We hold humans to be morally responsible partly out of convention, and a lot of the reasons we've come up with to explain moral responsibility are motivated by a search to explain the convention. For this reason, I expect some of them to be uncompelling in a proper analysis. Actually I'd be really surprised if most of the identified reasons were sound, because motivated search almost always turns up a lot of false positives. So I'd expect to get quite different results if we ask "can we justify holding LLMs morally responsible like we justify holding people morally responsible?" (which this article kind of does) vs "does first principles reasoning lead us to the conclusion that we should hold LLMs morally responsible?". Because LLMs give us reason to ask both questions, I hope we see convergence between these lines of analysis over time.

Sean Duffy's avatar

Interesting. Related to moral responsibility is the concept of a self. There is disagreement about whether a person has a persistent self. Or whether we start fresh every day. To what extent does an llm have a self. Or is it different with every day and every query.

Tim Duffy's avatar

My view is that there's no black and white answer to the question "am I still the same person I was yesterday". I guess I'd say that I'm mostly the same self I was yesterday and partly the same self I was when I was a child. And maybe from conversation to conversation an LLM is partly the same self too? Interesting how for many questions like this have analogous cases between humans and LLMs.

Tim Duffy's avatar

I agree that a lot of identified reasons are probably wrong, and I mostly lean towards an instrumentalist/forward-looking view under which moral responsibility just is a useful convention without any deeper nature. I guess that's how I view a lot of things tbh. Under that view, I think the questions we want to ask for your latter question boil down to:

- If we try to convince more intelligent AI systems that they should consider themselves to have moral responsibilities, are they actually likely to hold the view that they do, and will they think that sense of moral responsibility is good?
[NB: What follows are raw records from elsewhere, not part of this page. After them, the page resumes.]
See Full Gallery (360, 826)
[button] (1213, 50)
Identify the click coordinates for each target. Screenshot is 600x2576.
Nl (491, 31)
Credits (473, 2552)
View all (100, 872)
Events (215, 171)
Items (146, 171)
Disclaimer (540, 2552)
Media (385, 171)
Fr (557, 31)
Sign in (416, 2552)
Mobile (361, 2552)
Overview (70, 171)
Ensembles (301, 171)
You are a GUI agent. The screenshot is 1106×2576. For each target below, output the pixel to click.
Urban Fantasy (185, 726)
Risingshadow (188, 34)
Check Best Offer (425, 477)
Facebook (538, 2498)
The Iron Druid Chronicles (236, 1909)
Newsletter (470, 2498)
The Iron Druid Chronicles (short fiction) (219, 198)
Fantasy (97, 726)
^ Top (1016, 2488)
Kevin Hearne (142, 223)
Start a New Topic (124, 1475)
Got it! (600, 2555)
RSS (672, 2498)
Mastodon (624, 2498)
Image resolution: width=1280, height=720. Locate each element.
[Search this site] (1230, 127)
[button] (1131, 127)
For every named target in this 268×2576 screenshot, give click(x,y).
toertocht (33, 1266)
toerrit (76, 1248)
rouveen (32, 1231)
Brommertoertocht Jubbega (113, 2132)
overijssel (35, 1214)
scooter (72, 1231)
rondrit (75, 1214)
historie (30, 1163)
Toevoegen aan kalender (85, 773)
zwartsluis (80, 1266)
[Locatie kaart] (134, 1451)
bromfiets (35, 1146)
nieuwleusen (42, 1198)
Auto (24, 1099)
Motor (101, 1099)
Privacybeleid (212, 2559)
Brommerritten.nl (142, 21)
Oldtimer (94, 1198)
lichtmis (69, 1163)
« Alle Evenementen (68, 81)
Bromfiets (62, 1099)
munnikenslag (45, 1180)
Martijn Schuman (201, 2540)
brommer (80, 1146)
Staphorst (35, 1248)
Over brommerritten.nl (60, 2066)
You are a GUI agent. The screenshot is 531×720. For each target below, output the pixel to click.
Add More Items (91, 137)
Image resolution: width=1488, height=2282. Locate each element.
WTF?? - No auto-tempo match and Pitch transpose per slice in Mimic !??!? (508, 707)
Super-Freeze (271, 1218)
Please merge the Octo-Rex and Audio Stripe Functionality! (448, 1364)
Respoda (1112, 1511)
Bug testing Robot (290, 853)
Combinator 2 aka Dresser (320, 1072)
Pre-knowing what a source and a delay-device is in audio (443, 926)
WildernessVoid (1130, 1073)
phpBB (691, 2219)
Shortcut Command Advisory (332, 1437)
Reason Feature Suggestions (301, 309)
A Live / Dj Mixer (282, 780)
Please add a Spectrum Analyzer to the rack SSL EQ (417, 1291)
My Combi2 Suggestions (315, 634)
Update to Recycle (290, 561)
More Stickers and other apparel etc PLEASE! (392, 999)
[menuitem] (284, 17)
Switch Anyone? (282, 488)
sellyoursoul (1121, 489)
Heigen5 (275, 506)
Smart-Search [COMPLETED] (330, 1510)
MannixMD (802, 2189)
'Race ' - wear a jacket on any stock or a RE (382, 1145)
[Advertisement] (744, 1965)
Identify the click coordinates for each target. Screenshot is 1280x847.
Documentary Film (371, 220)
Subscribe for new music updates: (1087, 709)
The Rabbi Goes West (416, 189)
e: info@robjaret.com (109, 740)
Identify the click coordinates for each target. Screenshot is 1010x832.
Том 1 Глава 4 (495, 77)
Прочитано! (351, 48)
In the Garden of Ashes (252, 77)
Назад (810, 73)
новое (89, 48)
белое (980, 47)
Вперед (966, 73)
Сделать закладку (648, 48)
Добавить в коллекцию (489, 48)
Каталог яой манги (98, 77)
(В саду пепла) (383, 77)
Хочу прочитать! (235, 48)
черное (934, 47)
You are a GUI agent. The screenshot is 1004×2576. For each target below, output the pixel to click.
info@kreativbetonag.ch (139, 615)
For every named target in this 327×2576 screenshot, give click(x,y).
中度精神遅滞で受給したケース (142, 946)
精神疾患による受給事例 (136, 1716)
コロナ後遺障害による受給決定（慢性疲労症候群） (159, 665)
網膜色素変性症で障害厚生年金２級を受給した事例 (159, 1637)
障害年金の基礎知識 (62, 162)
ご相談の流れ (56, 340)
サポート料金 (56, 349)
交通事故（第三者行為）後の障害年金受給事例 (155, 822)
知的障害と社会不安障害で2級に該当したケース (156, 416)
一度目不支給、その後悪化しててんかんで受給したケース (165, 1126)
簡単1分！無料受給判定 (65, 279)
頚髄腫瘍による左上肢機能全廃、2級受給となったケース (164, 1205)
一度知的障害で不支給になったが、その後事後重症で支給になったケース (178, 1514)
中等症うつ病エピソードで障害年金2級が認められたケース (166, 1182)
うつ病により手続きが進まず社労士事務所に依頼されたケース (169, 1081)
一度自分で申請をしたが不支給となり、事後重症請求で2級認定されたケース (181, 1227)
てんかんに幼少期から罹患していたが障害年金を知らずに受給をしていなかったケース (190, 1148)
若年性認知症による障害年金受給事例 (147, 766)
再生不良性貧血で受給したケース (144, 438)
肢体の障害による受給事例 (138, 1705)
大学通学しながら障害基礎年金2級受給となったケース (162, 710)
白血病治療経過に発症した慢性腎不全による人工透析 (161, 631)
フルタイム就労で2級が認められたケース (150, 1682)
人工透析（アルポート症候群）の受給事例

- If AIs do have a sense of moral responsibility will that actually lead to a better world?

I feel like you might have something different in mind by bringing up first principles, so let me know if I'm not addressing the actual question you were posing.

David Johnston's avatar

I lean instrumentalist as well, and I think it was basically what I had in mind here, but I suppose one way in which instrumentalism isn’t exactly first principles is that you seemingly need arbitrary ish answers to “instrumentalist for what?”. I think a strong first principles answer would remain unchanged under a lot of different plausible choices of answer to that question. I doubt such an answer exists if you imagine yourself all-powerful, but maybe such an answer does exist under more realistic pictures of how you can influence the world. Eg under realistic pictures of influence there might be a “best viable equilibrium” which sort of vanishes if you imagine yourself all powerful (rendering many equilibria viable, and also rendering equilibria less important bc you just control the outcome).